→ **Saved data entries**:
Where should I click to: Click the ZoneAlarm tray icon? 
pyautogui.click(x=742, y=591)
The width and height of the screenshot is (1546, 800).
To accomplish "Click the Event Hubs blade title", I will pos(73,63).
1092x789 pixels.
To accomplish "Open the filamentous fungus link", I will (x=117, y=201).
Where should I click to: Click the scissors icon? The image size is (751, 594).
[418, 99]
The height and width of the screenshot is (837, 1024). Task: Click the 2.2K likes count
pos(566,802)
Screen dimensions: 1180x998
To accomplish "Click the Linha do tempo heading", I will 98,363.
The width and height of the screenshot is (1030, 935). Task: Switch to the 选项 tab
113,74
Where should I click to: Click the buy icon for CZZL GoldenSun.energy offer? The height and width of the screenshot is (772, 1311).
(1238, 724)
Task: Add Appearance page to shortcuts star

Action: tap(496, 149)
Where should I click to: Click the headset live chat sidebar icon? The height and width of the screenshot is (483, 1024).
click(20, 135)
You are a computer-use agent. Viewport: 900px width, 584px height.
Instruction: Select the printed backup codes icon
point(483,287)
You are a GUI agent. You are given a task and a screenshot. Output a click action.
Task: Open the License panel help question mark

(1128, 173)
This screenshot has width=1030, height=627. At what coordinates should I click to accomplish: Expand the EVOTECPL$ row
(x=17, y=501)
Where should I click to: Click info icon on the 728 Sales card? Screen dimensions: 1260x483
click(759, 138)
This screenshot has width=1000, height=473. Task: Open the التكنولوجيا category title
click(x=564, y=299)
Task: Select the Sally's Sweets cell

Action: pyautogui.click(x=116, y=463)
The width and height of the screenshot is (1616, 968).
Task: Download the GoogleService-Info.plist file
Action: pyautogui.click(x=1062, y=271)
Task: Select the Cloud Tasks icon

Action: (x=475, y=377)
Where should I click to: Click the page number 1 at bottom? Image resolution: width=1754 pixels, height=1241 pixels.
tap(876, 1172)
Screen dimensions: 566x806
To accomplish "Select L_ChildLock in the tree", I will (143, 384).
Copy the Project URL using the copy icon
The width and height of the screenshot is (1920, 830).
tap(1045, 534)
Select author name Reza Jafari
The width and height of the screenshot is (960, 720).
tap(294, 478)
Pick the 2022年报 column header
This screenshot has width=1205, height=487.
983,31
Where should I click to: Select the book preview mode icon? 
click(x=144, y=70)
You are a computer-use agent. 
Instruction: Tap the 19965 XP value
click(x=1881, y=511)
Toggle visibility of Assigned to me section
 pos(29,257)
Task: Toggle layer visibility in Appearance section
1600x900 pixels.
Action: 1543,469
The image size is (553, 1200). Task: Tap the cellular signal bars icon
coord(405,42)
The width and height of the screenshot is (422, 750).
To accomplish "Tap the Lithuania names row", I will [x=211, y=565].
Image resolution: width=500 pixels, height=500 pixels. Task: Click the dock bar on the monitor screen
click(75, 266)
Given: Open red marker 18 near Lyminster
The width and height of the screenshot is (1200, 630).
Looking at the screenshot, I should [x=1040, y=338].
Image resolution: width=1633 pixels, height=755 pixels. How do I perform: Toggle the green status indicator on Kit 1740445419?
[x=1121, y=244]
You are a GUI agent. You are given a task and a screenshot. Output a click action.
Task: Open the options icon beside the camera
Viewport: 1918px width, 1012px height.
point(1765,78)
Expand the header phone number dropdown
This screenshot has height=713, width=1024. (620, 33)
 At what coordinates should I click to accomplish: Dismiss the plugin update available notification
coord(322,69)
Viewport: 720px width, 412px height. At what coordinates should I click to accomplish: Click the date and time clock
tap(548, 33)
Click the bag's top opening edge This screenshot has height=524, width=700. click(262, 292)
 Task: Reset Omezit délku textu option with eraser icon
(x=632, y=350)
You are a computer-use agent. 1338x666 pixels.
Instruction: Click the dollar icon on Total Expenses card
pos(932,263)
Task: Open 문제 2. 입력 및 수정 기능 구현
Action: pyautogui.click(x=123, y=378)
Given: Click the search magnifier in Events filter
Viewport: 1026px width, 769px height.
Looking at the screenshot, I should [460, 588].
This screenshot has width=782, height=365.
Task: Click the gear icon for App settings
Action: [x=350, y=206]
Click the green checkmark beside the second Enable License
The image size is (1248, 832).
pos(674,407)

→ **Your goal**: Write an exact transcription of every entry above.

→ **Response**:
Where should I click to: Click the ZoneAlarm tray icon? 
pyautogui.click(x=742, y=591)
The width and height of the screenshot is (1546, 800).
To accomplish "Click the Event Hubs blade title", I will pos(73,63).
1092x789 pixels.
To accomplish "Open the filamentous fungus link", I will (x=117, y=201).
Where should I click to: Click the scissors icon? The image size is (751, 594).
[418, 99]
The height and width of the screenshot is (837, 1024). Task: Click the 2.2K likes count
pos(566,802)
Screen dimensions: 1180x998
To accomplish "Click the Linha do tempo heading", I will 98,363.
The width and height of the screenshot is (1030, 935). Task: Switch to the 选项 tab
113,74
Where should I click to: Click the buy icon for CZZL GoldenSun.energy offer? The height and width of the screenshot is (772, 1311).
(1238, 724)
Task: Add Appearance page to shortcuts star

Action: tap(496, 149)
Where should I click to: Click the headset live chat sidebar icon? The height and width of the screenshot is (483, 1024).
click(20, 135)
You are a computer-use agent. Viewport: 900px width, 584px height.
Instruction: Select the printed backup codes icon
point(483,287)
You are a GUI agent. You are given a task and a screenshot. Output a click action.
Task: Open the License panel help question mark

(1128, 173)
This screenshot has width=1030, height=627. At what coordinates should I click to accomplish: Expand the EVOTECPL$ row
(x=17, y=501)
Where should I click to: Click info icon on the 728 Sales card? Screen dimensions: 1260x483
click(759, 138)
This screenshot has width=1000, height=473. Task: Open the التكنولوجيا category title
click(x=564, y=299)
Task: Select the Sally's Sweets cell

Action: pyautogui.click(x=116, y=463)
The width and height of the screenshot is (1616, 968).
Task: Download the GoogleService-Info.plist file
Action: pyautogui.click(x=1062, y=271)
Task: Select the Cloud Tasks icon

Action: (x=475, y=377)
Where should I click to: Click the page number 1 at bottom? Image resolution: width=1754 pixels, height=1241 pixels.
tap(876, 1172)
Screen dimensions: 566x806
To accomplish "Select L_ChildLock in the tree", I will (143, 384).
Copy the Project URL using the copy icon
The width and height of the screenshot is (1920, 830).
tap(1045, 534)
Select author name Reza Jafari
The width and height of the screenshot is (960, 720).
tap(294, 478)
Pick the 2022年报 column header
This screenshot has width=1205, height=487.
983,31
Where should I click to: Select the book preview mode icon? 
click(x=144, y=70)
You are a computer-use agent. 
Instruction: Tap the 19965 XP value
click(x=1881, y=511)
Toggle visibility of Assigned to me section
 pos(29,257)
Task: Toggle layer visibility in Appearance section
1600x900 pixels.
Action: 1543,469
The image size is (553, 1200). Task: Tap the cellular signal bars icon
coord(405,42)
The width and height of the screenshot is (422, 750).
To accomplish "Tap the Lithuania names row", I will [x=211, y=565].
Image resolution: width=500 pixels, height=500 pixels. Task: Click the dock bar on the monitor screen
click(75, 266)
Given: Open red marker 18 near Lyminster
The width and height of the screenshot is (1200, 630).
Looking at the screenshot, I should [x=1040, y=338].
Image resolution: width=1633 pixels, height=755 pixels. How do I perform: Toggle the green status indicator on Kit 1740445419?
[x=1121, y=244]
You are a GUI agent. You are given a task and a screenshot. Output a click action.
Task: Open the options icon beside the camera
Viewport: 1918px width, 1012px height.
point(1765,78)
Expand the header phone number dropdown
This screenshot has height=713, width=1024. (620, 33)
 At what coordinates should I click to accomplish: Dismiss the plugin update available notification
coord(322,69)
Viewport: 720px width, 412px height. At what coordinates should I click to accomplish: Click the date and time clock
tap(548, 33)
Click the bag's top opening edge This screenshot has height=524, width=700. click(262, 292)
 Task: Reset Omezit délku textu option with eraser icon
(x=632, y=350)
You are a computer-use agent. 1338x666 pixels.
Instruction: Click the dollar icon on Total Expenses card
pos(932,263)
Task: Open 문제 2. 입력 및 수정 기능 구현
Action: pyautogui.click(x=123, y=378)
Given: Click the search magnifier in Events filter
Viewport: 1026px width, 769px height.
Looking at the screenshot, I should [460, 588].
This screenshot has width=782, height=365.
Task: Click the gear icon for App settings
Action: [x=350, y=206]
Click the green checkmark beside the second Enable License
The image size is (1248, 832).
pos(674,407)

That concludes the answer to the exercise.